## PROBLEM
All of the entries are to be written out again verbatim.

## EXTRACTED ENTRIES

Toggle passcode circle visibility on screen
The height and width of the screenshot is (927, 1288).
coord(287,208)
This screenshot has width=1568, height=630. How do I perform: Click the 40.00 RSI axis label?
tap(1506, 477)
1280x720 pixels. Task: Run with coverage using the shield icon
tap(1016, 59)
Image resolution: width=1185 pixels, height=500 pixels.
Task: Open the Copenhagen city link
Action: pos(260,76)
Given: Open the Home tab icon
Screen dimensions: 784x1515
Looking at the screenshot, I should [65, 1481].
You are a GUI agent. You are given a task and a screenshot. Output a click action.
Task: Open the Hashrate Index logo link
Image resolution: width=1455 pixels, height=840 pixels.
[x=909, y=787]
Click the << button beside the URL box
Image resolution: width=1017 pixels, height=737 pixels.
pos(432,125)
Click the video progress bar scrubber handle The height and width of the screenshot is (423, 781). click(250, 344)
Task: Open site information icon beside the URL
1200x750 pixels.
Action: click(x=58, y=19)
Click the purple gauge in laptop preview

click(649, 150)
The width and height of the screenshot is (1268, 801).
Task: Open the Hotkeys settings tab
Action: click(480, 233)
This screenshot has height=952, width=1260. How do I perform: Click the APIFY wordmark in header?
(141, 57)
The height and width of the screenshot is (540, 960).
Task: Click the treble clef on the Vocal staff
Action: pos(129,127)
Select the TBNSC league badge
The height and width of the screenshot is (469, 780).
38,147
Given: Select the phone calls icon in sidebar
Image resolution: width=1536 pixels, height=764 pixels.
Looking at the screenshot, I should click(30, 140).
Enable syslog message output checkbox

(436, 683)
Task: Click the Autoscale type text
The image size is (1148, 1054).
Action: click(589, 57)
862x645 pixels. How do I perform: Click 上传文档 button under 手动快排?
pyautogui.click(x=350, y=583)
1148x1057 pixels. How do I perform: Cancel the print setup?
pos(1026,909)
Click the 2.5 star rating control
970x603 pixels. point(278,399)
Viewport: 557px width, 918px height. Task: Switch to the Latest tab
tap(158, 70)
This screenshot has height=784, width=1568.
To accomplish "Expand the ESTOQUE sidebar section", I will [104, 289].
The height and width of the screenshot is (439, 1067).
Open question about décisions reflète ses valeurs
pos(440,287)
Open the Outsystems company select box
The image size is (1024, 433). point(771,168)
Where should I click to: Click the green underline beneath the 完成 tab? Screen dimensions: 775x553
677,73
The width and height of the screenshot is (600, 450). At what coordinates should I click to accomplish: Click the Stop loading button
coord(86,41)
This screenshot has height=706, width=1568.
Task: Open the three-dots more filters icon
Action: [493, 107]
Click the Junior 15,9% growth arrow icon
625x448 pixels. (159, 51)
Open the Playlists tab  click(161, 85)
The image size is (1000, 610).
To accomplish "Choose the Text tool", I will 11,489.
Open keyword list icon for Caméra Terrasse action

## WRITTEN RESPONSE
Toggle passcode circle visibility on screen
The height and width of the screenshot is (927, 1288).
coord(287,208)
This screenshot has width=1568, height=630. How do I perform: Click the 40.00 RSI axis label?
tap(1506, 477)
1280x720 pixels. Task: Run with coverage using the shield icon
tap(1016, 59)
Image resolution: width=1185 pixels, height=500 pixels.
Task: Open the Copenhagen city link
Action: pos(260,76)
Given: Open the Home tab icon
Screen dimensions: 784x1515
Looking at the screenshot, I should [65, 1481].
You are a GUI agent. You are given a task and a screenshot. Output a click action.
Task: Open the Hashrate Index logo link
Image resolution: width=1455 pixels, height=840 pixels.
[x=909, y=787]
Click the << button beside the URL box
Image resolution: width=1017 pixels, height=737 pixels.
pos(432,125)
Click the video progress bar scrubber handle The height and width of the screenshot is (423, 781). click(250, 344)
Task: Open site information icon beside the URL
1200x750 pixels.
Action: click(x=58, y=19)
Click the purple gauge in laptop preview

click(649, 150)
The width and height of the screenshot is (1268, 801).
Task: Open the Hotkeys settings tab
Action: click(480, 233)
This screenshot has height=952, width=1260. How do I perform: Click the APIFY wordmark in header?
(141, 57)
The height and width of the screenshot is (540, 960).
Task: Click the treble clef on the Vocal staff
Action: pos(129,127)
Select the TBNSC league badge
The height and width of the screenshot is (469, 780).
38,147
Given: Select the phone calls icon in sidebar
Image resolution: width=1536 pixels, height=764 pixels.
Looking at the screenshot, I should click(30, 140).
Enable syslog message output checkbox

(436, 683)
Task: Click the Autoscale type text
The image size is (1148, 1054).
Action: click(589, 57)
862x645 pixels. How do I perform: Click 上传文档 button under 手动快排?
pyautogui.click(x=350, y=583)
1148x1057 pixels. How do I perform: Cancel the print setup?
pos(1026,909)
Click the 2.5 star rating control
970x603 pixels. point(278,399)
Viewport: 557px width, 918px height. Task: Switch to the Latest tab
tap(158, 70)
This screenshot has height=784, width=1568.
To accomplish "Expand the ESTOQUE sidebar section", I will [104, 289].
The height and width of the screenshot is (439, 1067).
Open question about décisions reflète ses valeurs
pos(440,287)
Open the Outsystems company select box
The image size is (1024, 433). point(771,168)
Where should I click to: Click the green underline beneath the 完成 tab? Screen dimensions: 775x553
677,73
The width and height of the screenshot is (600, 450). At what coordinates should I click to accomplish: Click the Stop loading button
coord(86,41)
This screenshot has height=706, width=1568.
Task: Open the three-dots more filters icon
Action: [493, 107]
Click the Junior 15,9% growth arrow icon
625x448 pixels. (159, 51)
Open the Playlists tab  click(161, 85)
The image size is (1000, 610).
To accomplish "Choose the Text tool", I will 11,489.
Open keyword list icon for Caméra Terrasse action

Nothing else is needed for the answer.